If we start arguing the expense issue then all travel to and from your normal place of work should be tax deducatable (it isn't for employees) and food. Because if we didn't eat we wouldn't have the strength to work. Obviously this is taking to the argument to the extreme and making it absurd but you cannot reasonably argue nannies should be a tax deducatable expense because they are treated as employees if other childcare is not.

Where I live a nanny costs about the same as a nursery place that's £65-80 per day just in case anyone was going "how much???!!".

This is just another petition that is motivated by selfish needs. It is not for the greater good or it wouldn't be so narrow in it's remit.

margoandjerry · 12/04/2012 12:57

Now I fully agree with you.

I do think childcare of all sorts should be tax deductable - at least in part. Or heavily state subsidised which would amount to the same thing (and by the way, transport is, even though it doesn't feel like it!). But neither thing is going to happen so we just have to put up with it. I will sign the petition though, because I think it highlights the ludicrousness of a chauffeur being tax deductable and the general issue of childcare costs being a real barrier to work.

absag · 12/04/2012 13:39

When I created this thread I had not appreciated the various other points of view that have been expressed here. The intention was not create a petition "motivated by selfish needs". I have not used nannies yet but my impression is that Nannies are somehow more expensive than childcare (which in my area is very expensive£1400 p.m. of £16,800 p.a.) due to tax.

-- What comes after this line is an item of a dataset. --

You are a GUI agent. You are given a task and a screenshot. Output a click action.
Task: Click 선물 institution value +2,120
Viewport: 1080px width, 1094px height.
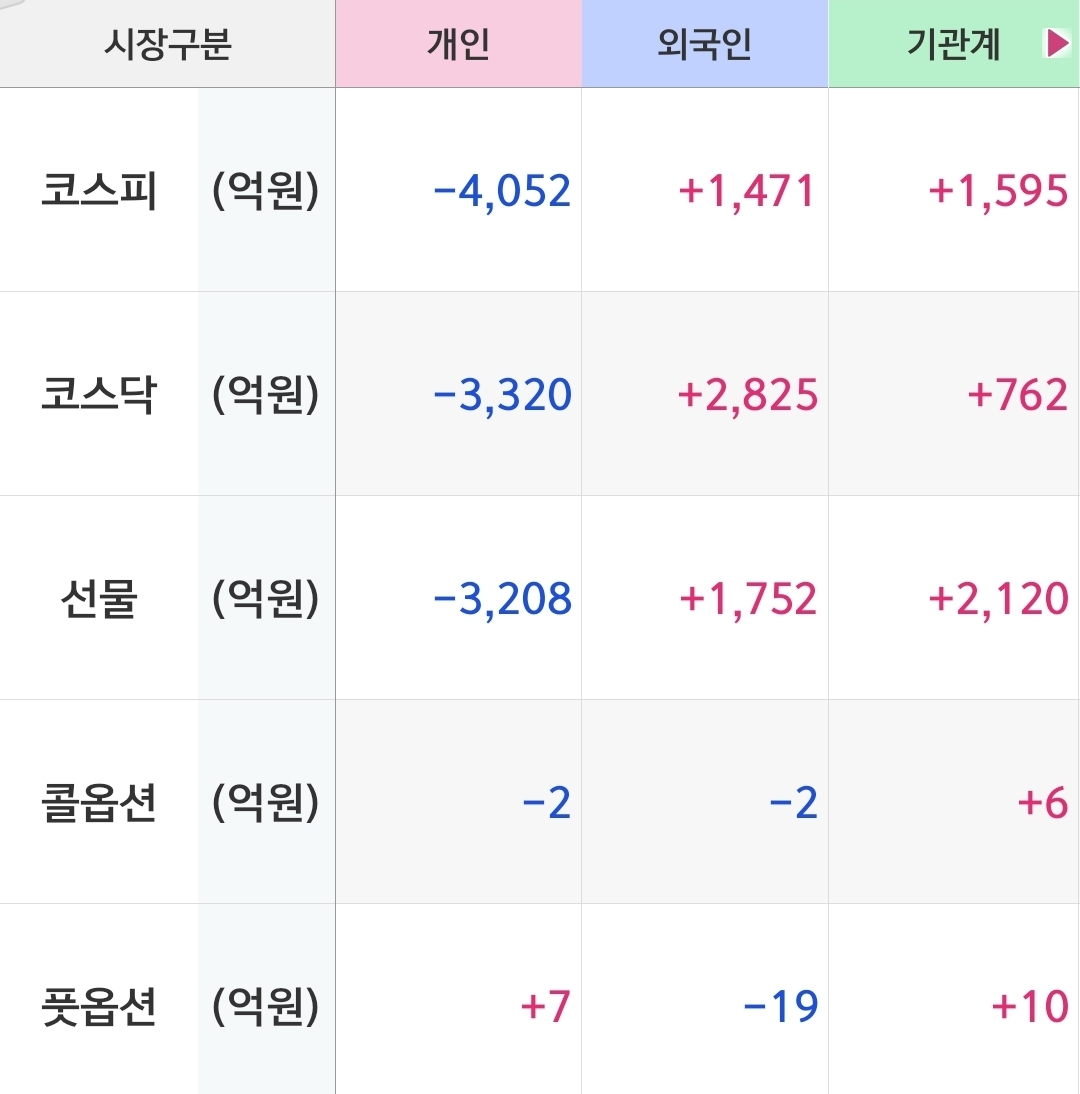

I understand Kate's logic that if you take the theory to the extreme there should be a deduction for everything from transport to food to TV...

However, childcare costs are so prohibitive (in what ever form) that they act as a big barrier to work ... so probably the petition should be made more broad based...

OP posts:
KatieMiddleton · 12/04/2012 14:00

Do a petition about giving tax breaks for childcare or even just making childcare vouchers (and the tax benefits) available to all and not just employees... and I'll be there with bells on :)

I may have been a bit unreasonably stroppy because I get sent loads of these sorts of petitions and it gets a bit wearing. The last one was to make nurseries cheaper and the person who sent it to me who used nurseries was most offended that I wouldn't sign. Again it was just too niche which has all the problems as already described on the thread but also means that if one section of childcare gets help that then has a knock-on effect to the other sections with all the employment problems that brings.

Rubirosa · 12/04/2012 14:03

Nannies can be more expensive than other forms of childcare, but not really because of tax.

If you have one child, and pay a nanny £10 an hour, it is expensive - especially as you could maybe pay a childminder £4 an hour. However if you have 3 children, you'd be paying a childminder £12 an hour, so £10 an hour for a nanny is cheaper.

absag · 12/04/2012 14:04

I don't know if I close this petition but will probably raise a new one containing suggestions to make child care less expensive ... but before I petition anything I will expose it to this forum to get ideas from everyone :-)

OP posts:
FreckledLeopard · 12/04/2012 14:12

Totally agree it should be tax deductible. Especially since certain employers offer 'salary sacrifice' childcare vouchers that are, in effect, a form of tax deductible childcare (but generally only if you use a nursery, as opposed to a nanny).

If you work any kind of hours that fall outside of the usual 9am-5pm, or even 8am-6pm, then you're screwed in terms of finding childcare at a nursery or childminder. If your employer expects you to work til midnight, at weekends and come in to close a deal at 5am, then you need a nanny.

I think the Australian opposition leader has pledged a very good system if he is elected - www.businessspectator.com.au/bs.nsf/Article/Mums-can-be-economic-assets-Abbott-T858S?opendocument&src=rss - essentially subsidising the use of nannies. It would be brilliant if there was something similar here in this country.